Al Young calls Moody River Estates home. He said he has lived there for about four years. But he is not alone. Young is surrounded by neighbors and his service dog, Ruger. There are also smaller creatures who also moved in: bees.
As a retired service member and member of law enforcement, he said his neighborhood’s management company told people living there that they have to exterminate the hive that may be inside a column.
“I’ve been spending my whole life protecting those who can’t protect themselves,” Young said. “When we saw that, I said, ‘No, this can’t be. We’ve got to get a more ecologically sound way to handle this.'”
Dr. Joyce Fassbender, an entomologist who teaches at the department of biological sciences at Florida Gulf Coast University, said these are honey bees and they play an important role in our environment.

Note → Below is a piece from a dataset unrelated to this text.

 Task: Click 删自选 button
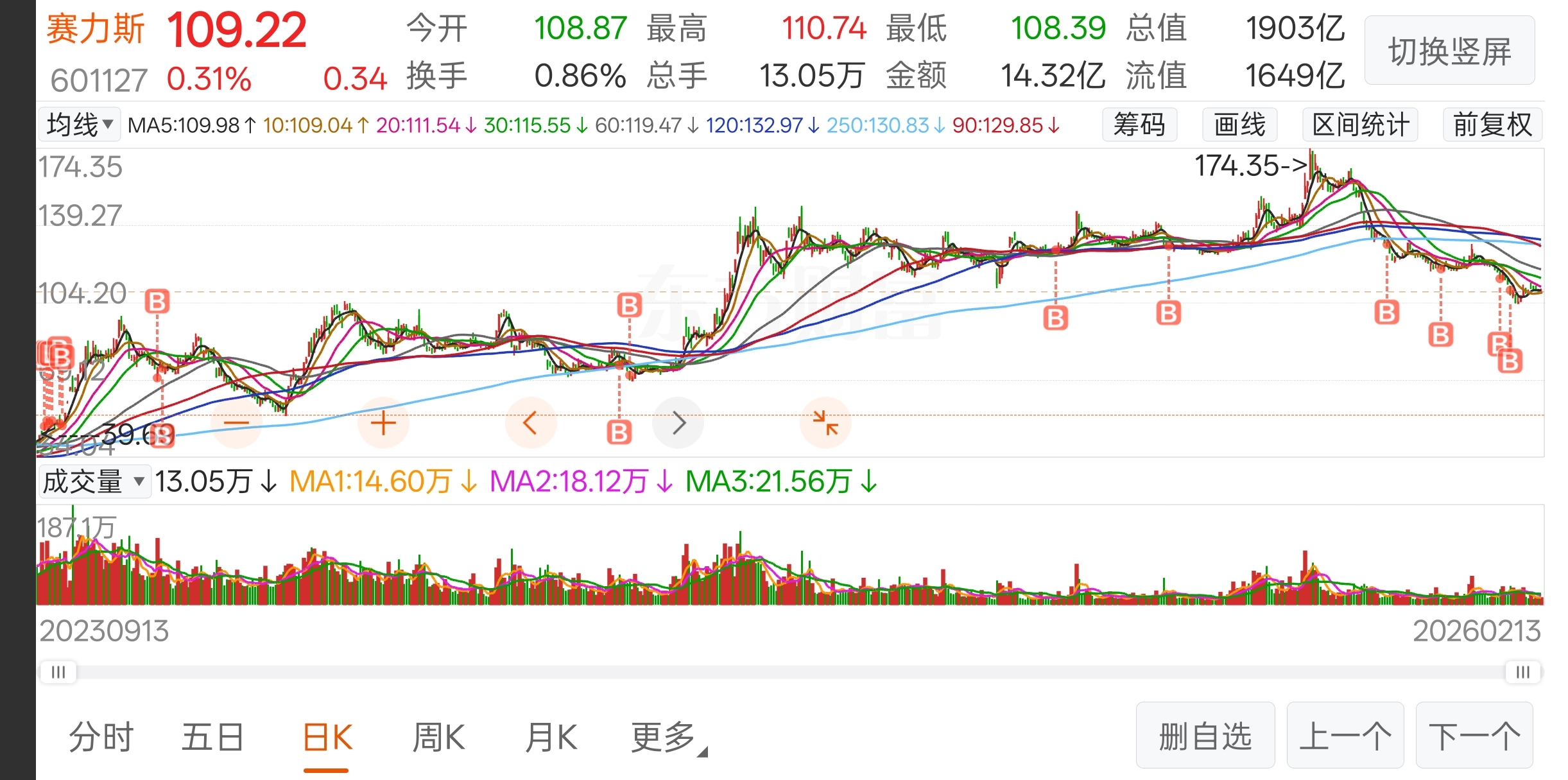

“They are pollinators, which means that they pollinate crops,” Fassbender said. “They pollinate our native flowers and that allows those flowers to make seeds and then spread further.”
Fassbender warns that the bees are not particularly harmful unless you damage their nest. That form of intrusiveness can result in a bee sting.
Young now said the company will hold off on extermination to see if it can relocate the bees and hive instead. But that will depend on whether the hive has stretched into the column and structure.
“Well, I’m still on edge about it,” Young said. “In fact, I plan to go up there almost immediately, so I can actually view what they’re doing.”